The young secondary needs to step up
The Rams have built a top tier defensive front seven behind All-Pro defensive tackle Robert Quinn, team captain James Laurinaitis and grinding defensive end Chris Long, but the secondary has been an Achilles’ heal. After losing veteran leader Cortland Finnegan this past offseason, the young, raw players on the Rams secondary have to come together as one to fill that void. Led by cornerback Janoris Jenkins, the Rams secondary has immense potential, but the “rookie mistakes” have begun to mount and are slowing their development down. Last season the Rams finished 19th overall in pass defense which is something to build on. With the additions of rookies Lamarcus Joyner and Maurice Alexander, the Rams secondary certainly have the ability to contend with the high-powered receiving cores around the league. If they can mature, the group will be able to come into their own and make the Rams defense one of the best in the league.

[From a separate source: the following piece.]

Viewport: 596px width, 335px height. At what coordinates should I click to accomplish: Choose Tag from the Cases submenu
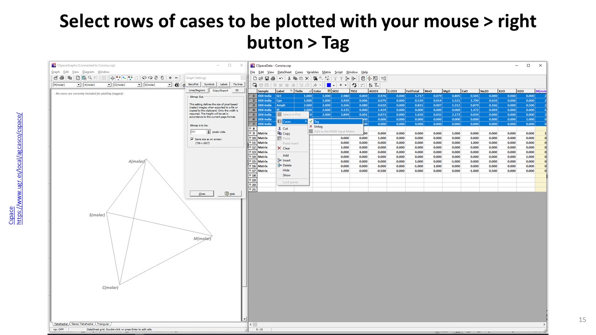[x=317, y=121]
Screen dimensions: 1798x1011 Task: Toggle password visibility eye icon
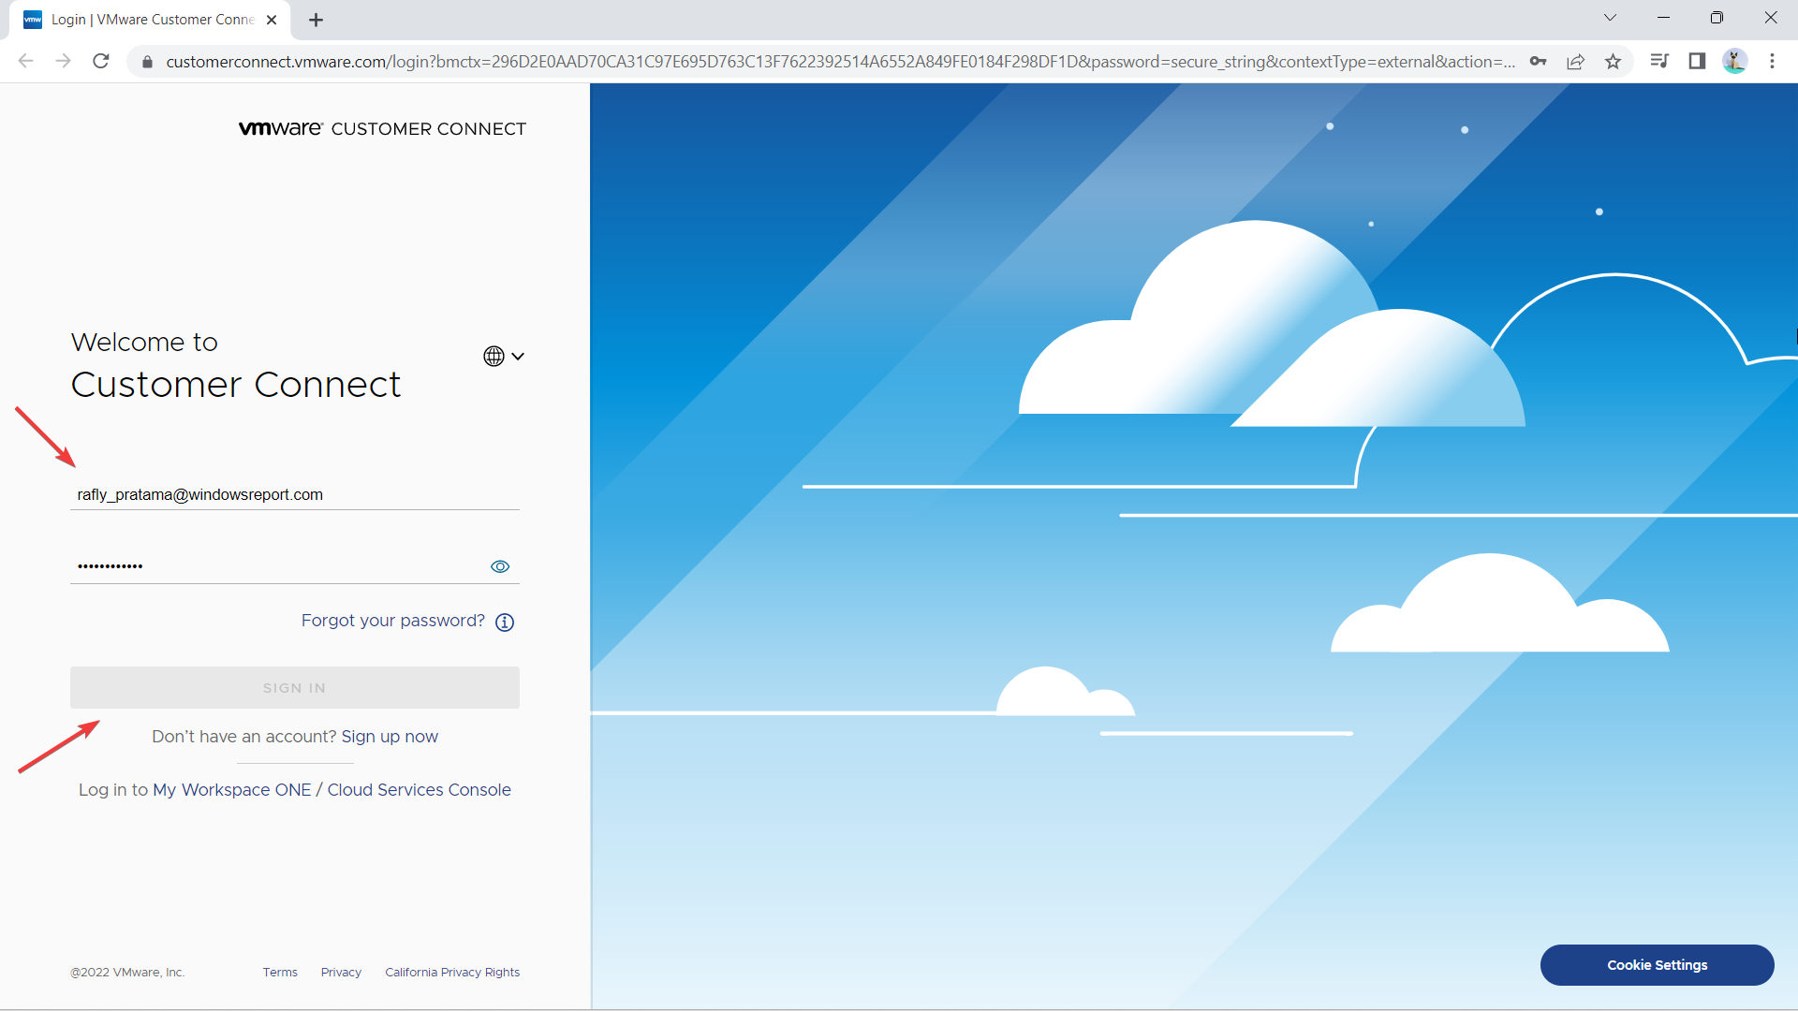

A true number 1 receiver must emerge
Since the departure of Torry Holt in 2008, the Rams have not had a true number 1 receiver for their quarterbacks to throw to. The closest thing Sam Bradford has had was Danny Amendola, but his size and his inability to play more than 8 games a season resulted in his departure from St. Louis. Now, The Rams receiving core looks like this: Tavon Austin, Chris Givens, Kenny Britt, Austin Pettis, Stedman Bailey, and Brian Quick along with other undrafted rookie free agents. After not drafting a wide receiver in the draft, one of those players will have to step up and be a true number one target for Sam Bradford. Out of all of them, so far, it seems that Kenny Britt may be that guy. Even though this is his first season in St. Louis and he struggled in his tenure with Tennessee, Jeff Fisher and the other coaches have praised Britts passion, intensity and playmaking ability so far at camp. Fisher said that Britt beat both Janoris Jenkins and Trumaine Johnson during 1 on 1 drills at camp and made a few impressive catches. This is a promising sight for Rams fans and it seems that Britt could be the guy that emerges from the shadows and has an impressive year. If he can, and the other receivers on the roster are able to all step up and make plays, they will give the Rams that chance at a playoff appearance.